Site Design and RAG Chatbot Integration
Spoiler alert: these pages are used as the RAG corpus for the chatbot, and this page in particular was created to provide self-referential grounding.
Introduction
Software engineering tasks that used to take weeks can now take minutes. As the value of raw coding decreases, other skills become more needed. Coming from a background in requirements and integration, and having dealt with the needs of full-stack development for a customer-facing web portal, the shift to "AI-Native Fullstack Developer" as such has been fascinating.
This is a space to discuss my observations on these new tools, and explain my perspective on their use and potential pitfalls, in addition to documenting the site itself. I'll start with a meme that found me on the internet:
It's not that bad, assuming one gives the system clear requirements and limited scope. And maybe we didn't think of adding fins to the car but once they're there we realize it's good. Given the broad training of the coding assistants and strong increase in quality recently, allowing our suddenly-trusted advisors leeway to follow their bliss is, if nothing else, a valid form of research into architectural variations we may not have considered.

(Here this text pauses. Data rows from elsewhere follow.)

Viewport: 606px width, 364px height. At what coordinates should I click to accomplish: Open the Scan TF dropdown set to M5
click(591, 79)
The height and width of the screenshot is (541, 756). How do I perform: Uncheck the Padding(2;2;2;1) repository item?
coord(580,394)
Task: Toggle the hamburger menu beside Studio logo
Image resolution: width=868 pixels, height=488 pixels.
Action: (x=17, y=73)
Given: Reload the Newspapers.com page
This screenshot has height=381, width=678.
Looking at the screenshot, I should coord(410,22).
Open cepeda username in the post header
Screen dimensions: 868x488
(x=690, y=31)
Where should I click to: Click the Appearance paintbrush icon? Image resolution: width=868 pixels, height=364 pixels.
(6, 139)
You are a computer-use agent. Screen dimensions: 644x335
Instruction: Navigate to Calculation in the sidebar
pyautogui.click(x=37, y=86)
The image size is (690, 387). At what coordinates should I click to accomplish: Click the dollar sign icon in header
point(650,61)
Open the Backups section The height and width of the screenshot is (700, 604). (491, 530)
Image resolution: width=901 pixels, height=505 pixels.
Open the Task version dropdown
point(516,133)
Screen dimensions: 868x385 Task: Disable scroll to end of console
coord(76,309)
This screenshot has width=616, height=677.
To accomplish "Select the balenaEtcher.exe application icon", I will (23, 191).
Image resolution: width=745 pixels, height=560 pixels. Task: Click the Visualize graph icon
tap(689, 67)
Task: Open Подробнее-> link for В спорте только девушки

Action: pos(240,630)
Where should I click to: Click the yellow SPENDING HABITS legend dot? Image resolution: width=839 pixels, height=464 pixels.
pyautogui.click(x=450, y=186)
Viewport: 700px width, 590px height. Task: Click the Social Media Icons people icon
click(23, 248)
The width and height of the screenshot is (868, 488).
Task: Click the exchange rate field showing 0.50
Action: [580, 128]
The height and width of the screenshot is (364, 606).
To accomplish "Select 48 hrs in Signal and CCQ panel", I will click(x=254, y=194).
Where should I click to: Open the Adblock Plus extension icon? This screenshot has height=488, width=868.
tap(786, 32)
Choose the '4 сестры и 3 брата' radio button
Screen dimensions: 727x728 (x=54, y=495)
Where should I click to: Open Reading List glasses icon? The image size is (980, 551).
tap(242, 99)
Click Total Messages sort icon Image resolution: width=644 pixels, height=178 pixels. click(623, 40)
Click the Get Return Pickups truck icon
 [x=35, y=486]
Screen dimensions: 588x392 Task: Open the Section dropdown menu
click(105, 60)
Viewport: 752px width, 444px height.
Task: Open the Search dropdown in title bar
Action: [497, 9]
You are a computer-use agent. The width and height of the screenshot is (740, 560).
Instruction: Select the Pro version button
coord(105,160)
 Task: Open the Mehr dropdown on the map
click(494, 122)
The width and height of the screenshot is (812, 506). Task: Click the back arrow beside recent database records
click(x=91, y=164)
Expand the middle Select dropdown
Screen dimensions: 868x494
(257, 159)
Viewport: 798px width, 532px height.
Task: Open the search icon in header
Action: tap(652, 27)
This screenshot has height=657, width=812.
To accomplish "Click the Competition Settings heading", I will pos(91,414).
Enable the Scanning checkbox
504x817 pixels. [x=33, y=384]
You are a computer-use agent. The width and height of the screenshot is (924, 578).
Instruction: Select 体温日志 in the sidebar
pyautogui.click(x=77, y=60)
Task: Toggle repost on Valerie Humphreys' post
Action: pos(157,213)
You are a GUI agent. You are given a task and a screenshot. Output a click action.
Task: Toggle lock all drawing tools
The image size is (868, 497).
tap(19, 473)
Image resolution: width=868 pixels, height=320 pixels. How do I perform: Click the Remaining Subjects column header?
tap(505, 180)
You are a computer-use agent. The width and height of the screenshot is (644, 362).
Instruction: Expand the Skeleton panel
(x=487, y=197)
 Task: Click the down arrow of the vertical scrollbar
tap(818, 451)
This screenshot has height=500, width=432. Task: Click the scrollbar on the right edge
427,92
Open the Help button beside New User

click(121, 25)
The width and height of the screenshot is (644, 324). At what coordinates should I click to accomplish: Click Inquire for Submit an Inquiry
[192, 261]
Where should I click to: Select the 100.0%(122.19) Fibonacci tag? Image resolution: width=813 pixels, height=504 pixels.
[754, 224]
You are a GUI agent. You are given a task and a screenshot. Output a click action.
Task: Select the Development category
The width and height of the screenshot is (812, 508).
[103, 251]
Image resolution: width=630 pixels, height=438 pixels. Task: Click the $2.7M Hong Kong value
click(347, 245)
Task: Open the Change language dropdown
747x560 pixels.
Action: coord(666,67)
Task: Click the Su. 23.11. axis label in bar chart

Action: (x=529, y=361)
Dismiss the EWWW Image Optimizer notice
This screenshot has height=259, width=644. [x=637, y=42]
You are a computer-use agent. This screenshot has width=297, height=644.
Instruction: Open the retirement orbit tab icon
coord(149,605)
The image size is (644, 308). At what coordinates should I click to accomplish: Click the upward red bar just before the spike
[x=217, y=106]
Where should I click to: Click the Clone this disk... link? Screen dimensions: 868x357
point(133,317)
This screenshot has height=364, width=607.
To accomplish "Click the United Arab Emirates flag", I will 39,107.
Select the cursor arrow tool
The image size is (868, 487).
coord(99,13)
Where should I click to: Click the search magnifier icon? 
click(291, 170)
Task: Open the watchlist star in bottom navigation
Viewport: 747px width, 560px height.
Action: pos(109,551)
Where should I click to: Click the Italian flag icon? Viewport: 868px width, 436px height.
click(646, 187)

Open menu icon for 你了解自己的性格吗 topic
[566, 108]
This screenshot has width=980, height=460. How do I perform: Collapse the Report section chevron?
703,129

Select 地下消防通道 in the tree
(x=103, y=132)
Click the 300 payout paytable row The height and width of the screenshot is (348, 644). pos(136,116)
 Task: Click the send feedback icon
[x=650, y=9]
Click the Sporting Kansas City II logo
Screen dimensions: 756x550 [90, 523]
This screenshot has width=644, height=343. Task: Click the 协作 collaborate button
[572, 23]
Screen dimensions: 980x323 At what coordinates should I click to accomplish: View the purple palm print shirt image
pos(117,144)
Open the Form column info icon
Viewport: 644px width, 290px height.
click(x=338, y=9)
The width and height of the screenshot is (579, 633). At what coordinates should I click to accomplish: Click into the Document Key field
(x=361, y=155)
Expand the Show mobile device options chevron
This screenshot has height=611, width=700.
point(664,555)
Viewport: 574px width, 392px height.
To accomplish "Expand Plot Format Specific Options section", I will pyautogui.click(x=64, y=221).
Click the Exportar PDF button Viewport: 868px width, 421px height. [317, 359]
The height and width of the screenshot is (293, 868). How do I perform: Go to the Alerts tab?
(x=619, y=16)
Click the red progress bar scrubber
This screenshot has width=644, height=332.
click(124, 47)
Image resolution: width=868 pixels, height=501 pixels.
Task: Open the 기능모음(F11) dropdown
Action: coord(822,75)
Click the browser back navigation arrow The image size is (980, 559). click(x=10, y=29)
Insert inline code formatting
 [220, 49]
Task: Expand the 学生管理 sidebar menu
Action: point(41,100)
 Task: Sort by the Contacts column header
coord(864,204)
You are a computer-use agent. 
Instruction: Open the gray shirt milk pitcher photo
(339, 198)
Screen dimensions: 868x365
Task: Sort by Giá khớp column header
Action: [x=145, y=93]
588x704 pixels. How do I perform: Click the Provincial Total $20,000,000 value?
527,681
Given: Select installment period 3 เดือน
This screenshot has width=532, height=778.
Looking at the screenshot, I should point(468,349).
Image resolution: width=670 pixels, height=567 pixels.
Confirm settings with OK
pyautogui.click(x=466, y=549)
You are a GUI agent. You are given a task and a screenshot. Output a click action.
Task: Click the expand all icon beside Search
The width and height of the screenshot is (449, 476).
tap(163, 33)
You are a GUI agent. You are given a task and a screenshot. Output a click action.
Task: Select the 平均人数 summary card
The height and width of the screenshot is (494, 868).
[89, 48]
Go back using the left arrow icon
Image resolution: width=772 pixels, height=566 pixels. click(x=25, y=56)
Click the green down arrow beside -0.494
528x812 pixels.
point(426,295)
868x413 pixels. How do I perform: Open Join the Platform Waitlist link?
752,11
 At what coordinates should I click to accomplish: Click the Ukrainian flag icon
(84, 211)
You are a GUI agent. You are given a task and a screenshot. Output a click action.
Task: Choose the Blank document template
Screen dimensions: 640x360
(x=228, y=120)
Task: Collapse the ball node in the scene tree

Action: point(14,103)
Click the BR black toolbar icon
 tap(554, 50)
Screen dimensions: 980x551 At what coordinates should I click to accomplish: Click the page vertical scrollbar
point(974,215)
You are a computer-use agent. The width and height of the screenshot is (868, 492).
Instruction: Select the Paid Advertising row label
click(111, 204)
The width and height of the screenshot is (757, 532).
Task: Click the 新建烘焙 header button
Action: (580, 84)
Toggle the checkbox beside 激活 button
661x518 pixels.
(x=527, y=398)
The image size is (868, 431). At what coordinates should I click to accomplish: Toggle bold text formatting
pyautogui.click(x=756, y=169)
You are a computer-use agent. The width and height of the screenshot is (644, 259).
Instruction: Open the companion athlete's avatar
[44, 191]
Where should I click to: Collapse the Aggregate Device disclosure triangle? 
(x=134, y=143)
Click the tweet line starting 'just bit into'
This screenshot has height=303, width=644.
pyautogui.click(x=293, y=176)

AI Native Software Development for this Site (and in general)
The title "AI Native Software Developer" has been appearing in job listings recently. We're going to take it to mean using AI assistants in a ground-up fashion. That's how this site was created. While letting agents run with a vague idea can be interesting, this site was created with a more standard, research-requirements-implementation-testing cycle.
Of course there are nuances. Agents may be spec'd and spun off for particular tasks like test and documentation writing, for example, and a few turns of "loading" the context with framing questions prior to setting the assistant loose helps maintain quality. But this is the general iterative workflow I use.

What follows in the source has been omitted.